(Stored data)
---*---

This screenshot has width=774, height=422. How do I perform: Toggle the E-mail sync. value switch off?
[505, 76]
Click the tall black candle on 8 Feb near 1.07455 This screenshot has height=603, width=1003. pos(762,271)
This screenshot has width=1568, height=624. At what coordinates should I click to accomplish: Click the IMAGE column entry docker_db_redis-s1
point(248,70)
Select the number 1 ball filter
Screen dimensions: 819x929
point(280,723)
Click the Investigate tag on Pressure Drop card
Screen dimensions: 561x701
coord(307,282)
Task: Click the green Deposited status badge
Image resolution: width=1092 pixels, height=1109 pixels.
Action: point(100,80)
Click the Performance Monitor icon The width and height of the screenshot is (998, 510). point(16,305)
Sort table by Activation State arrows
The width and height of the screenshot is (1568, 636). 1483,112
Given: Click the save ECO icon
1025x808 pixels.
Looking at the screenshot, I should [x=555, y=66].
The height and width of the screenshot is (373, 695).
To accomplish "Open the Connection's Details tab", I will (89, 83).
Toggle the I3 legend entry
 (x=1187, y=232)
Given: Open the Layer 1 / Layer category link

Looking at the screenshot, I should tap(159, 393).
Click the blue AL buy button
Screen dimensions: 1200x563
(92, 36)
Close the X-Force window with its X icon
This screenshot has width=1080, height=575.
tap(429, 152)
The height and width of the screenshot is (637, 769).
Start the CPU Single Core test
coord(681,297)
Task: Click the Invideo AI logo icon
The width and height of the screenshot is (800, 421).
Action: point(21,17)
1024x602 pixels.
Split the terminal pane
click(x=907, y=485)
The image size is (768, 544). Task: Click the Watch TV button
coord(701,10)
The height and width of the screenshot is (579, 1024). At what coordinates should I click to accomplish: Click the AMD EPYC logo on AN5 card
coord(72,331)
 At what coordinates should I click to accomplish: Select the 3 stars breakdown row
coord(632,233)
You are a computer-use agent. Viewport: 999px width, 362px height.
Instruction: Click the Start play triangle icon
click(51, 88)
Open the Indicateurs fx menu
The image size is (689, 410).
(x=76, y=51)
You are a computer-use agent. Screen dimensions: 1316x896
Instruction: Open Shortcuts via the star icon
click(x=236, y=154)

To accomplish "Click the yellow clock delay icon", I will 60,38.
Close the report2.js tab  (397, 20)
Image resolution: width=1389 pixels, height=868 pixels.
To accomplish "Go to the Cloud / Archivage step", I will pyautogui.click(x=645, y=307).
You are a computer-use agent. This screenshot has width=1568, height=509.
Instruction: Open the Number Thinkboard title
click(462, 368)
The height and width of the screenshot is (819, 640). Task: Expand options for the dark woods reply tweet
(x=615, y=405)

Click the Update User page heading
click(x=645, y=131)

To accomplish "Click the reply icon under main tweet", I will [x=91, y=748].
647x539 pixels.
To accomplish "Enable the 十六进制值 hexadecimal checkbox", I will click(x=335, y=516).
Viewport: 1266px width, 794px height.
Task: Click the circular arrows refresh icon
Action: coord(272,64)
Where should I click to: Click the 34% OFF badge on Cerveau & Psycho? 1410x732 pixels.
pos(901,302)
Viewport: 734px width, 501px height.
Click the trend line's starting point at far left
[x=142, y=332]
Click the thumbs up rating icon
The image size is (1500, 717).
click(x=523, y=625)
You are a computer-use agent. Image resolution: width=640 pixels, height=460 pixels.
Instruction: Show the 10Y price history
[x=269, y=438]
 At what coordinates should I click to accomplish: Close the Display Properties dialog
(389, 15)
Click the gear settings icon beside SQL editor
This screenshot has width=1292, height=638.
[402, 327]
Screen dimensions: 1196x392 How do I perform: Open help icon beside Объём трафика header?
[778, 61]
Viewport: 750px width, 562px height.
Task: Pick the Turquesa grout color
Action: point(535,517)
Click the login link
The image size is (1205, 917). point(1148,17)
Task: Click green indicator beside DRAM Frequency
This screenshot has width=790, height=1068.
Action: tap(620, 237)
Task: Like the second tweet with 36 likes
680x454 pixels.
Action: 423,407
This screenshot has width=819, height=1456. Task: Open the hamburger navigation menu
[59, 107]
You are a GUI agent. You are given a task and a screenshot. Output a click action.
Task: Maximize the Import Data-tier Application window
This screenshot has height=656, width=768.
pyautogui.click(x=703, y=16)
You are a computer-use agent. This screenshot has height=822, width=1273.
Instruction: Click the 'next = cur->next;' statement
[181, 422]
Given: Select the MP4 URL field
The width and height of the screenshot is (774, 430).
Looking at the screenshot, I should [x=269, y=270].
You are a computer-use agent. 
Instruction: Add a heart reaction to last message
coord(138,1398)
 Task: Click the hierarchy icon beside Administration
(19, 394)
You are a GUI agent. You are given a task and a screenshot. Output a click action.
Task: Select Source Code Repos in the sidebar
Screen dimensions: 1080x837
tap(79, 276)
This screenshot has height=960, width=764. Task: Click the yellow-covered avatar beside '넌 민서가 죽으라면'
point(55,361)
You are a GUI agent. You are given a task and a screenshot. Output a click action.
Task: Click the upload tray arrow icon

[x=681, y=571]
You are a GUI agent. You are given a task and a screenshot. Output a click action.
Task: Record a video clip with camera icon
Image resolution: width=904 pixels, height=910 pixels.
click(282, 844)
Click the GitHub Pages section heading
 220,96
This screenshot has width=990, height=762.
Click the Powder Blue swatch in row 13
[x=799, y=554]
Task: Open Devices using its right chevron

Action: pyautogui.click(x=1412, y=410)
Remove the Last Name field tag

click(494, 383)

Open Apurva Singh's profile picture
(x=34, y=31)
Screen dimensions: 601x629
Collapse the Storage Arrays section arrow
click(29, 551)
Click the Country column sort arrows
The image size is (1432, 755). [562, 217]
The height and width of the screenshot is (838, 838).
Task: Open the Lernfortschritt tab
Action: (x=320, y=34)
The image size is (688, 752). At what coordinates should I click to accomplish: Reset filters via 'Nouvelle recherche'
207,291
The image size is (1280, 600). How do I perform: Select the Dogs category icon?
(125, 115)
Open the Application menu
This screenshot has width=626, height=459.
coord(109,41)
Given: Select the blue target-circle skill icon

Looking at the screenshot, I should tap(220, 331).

---*---

What is required: Set every record down again, exactly as given.

Final answer:
This screenshot has width=774, height=422. How do I perform: Toggle the E-mail sync. value switch off?
[505, 76]
Click the tall black candle on 8 Feb near 1.07455 This screenshot has height=603, width=1003. pos(762,271)
This screenshot has width=1568, height=624. At what coordinates should I click to accomplish: Click the IMAGE column entry docker_db_redis-s1
point(248,70)
Select the number 1 ball filter
Screen dimensions: 819x929
point(280,723)
Click the Investigate tag on Pressure Drop card
Screen dimensions: 561x701
coord(307,282)
Task: Click the green Deposited status badge
Image resolution: width=1092 pixels, height=1109 pixels.
Action: point(100,80)
Click the Performance Monitor icon The width and height of the screenshot is (998, 510). point(16,305)
Sort table by Activation State arrows
The width and height of the screenshot is (1568, 636). 1483,112
Given: Click the save ECO icon
1025x808 pixels.
Looking at the screenshot, I should [x=555, y=66].
The height and width of the screenshot is (373, 695).
To accomplish "Open the Connection's Details tab", I will (89, 83).
Toggle the I3 legend entry
 (x=1187, y=232)
Given: Open the Layer 1 / Layer category link

Looking at the screenshot, I should tap(159, 393).
Click the blue AL buy button
Screen dimensions: 1200x563
(92, 36)
Close the X-Force window with its X icon
This screenshot has width=1080, height=575.
tap(429, 152)
The height and width of the screenshot is (637, 769).
Start the CPU Single Core test
coord(681,297)
Task: Click the Invideo AI logo icon
The width and height of the screenshot is (800, 421).
Action: point(21,17)
1024x602 pixels.
Split the terminal pane
click(x=907, y=485)
The image size is (768, 544). Task: Click the Watch TV button
coord(701,10)
The height and width of the screenshot is (579, 1024). At what coordinates should I click to accomplish: Click the AMD EPYC logo on AN5 card
coord(72,331)
 At what coordinates should I click to accomplish: Select the 3 stars breakdown row
coord(632,233)
You are a computer-use agent. Viewport: 999px width, 362px height.
Instruction: Click the Start play triangle icon
click(51, 88)
Open the Indicateurs fx menu
The image size is (689, 410).
(x=76, y=51)
You are a computer-use agent. Screen dimensions: 1316x896
Instruction: Open Shortcuts via the star icon
click(x=236, y=154)

To accomplish "Click the yellow clock delay icon", I will 60,38.
Close the report2.js tab  (397, 20)
Image resolution: width=1389 pixels, height=868 pixels.
To accomplish "Go to the Cloud / Archivage step", I will pyautogui.click(x=645, y=307).
You are a computer-use agent. This screenshot has width=1568, height=509.
Instruction: Open the Number Thinkboard title
click(462, 368)
The height and width of the screenshot is (819, 640). Task: Expand options for the dark woods reply tweet
(x=615, y=405)

Click the Update User page heading
click(x=645, y=131)

To accomplish "Click the reply icon under main tweet", I will [x=91, y=748].
647x539 pixels.
To accomplish "Enable the 十六进制值 hexadecimal checkbox", I will click(x=335, y=516).
Viewport: 1266px width, 794px height.
Task: Click the circular arrows refresh icon
Action: coord(272,64)
Where should I click to: Click the 34% OFF badge on Cerveau & Psycho? 1410x732 pixels.
pos(901,302)
Viewport: 734px width, 501px height.
Click the trend line's starting point at far left
[x=142, y=332]
Click the thumbs up rating icon
The image size is (1500, 717).
click(x=523, y=625)
You are a computer-use agent. Image resolution: width=640 pixels, height=460 pixels.
Instruction: Show the 10Y price history
[x=269, y=438]
 At what coordinates should I click to accomplish: Close the Display Properties dialog
(389, 15)
Click the gear settings icon beside SQL editor
This screenshot has width=1292, height=638.
[402, 327]
Screen dimensions: 1196x392 How do I perform: Open help icon beside Объём трафика header?
[778, 61]
Viewport: 750px width, 562px height.
Task: Pick the Turquesa grout color
Action: point(535,517)
Click the login link
The image size is (1205, 917). point(1148,17)
Task: Click green indicator beside DRAM Frequency
This screenshot has width=790, height=1068.
Action: tap(620, 237)
Task: Like the second tweet with 36 likes
680x454 pixels.
Action: 423,407
This screenshot has width=819, height=1456. Task: Open the hamburger navigation menu
[59, 107]
You are a GUI agent. You are given a task and a screenshot. Output a click action.
Task: Maximize the Import Data-tier Application window
This screenshot has height=656, width=768.
pyautogui.click(x=703, y=16)
You are a computer-use agent. This screenshot has height=822, width=1273.
Instruction: Click the 'next = cur->next;' statement
[181, 422]
Given: Select the MP4 URL field
The width and height of the screenshot is (774, 430).
Looking at the screenshot, I should [x=269, y=270].
You are a computer-use agent. 
Instruction: Add a heart reaction to last message
coord(138,1398)
 Task: Click the hierarchy icon beside Administration
(19, 394)
You are a GUI agent. You are given a task and a screenshot. Output a click action.
Task: Select Source Code Repos in the sidebar
Screen dimensions: 1080x837
tap(79, 276)
This screenshot has height=960, width=764. Task: Click the yellow-covered avatar beside '넌 민서가 죽으라면'
point(55,361)
You are a GUI agent. You are given a task and a screenshot. Output a click action.
Task: Click the upload tray arrow icon

[x=681, y=571]
You are a GUI agent. You are given a task and a screenshot. Output a click action.
Task: Record a video clip with camera icon
Image resolution: width=904 pixels, height=910 pixels.
click(282, 844)
Click the GitHub Pages section heading
 220,96
This screenshot has width=990, height=762.
Click the Powder Blue swatch in row 13
[x=799, y=554]
Task: Open Devices using its right chevron

Action: pyautogui.click(x=1412, y=410)
Remove the Last Name field tag

click(494, 383)

Open Apurva Singh's profile picture
(x=34, y=31)
Screen dimensions: 601x629
Collapse the Storage Arrays section arrow
click(29, 551)
Click the Country column sort arrows
The image size is (1432, 755). [562, 217]
The height and width of the screenshot is (838, 838).
Task: Open the Lernfortschritt tab
Action: (x=320, y=34)
The image size is (688, 752). At what coordinates should I click to accomplish: Reset filters via 'Nouvelle recherche'
207,291
The image size is (1280, 600). How do I perform: Select the Dogs category icon?
(125, 115)
Open the Application menu
This screenshot has width=626, height=459.
coord(109,41)
Given: Select the blue target-circle skill icon

Looking at the screenshot, I should tap(220, 331).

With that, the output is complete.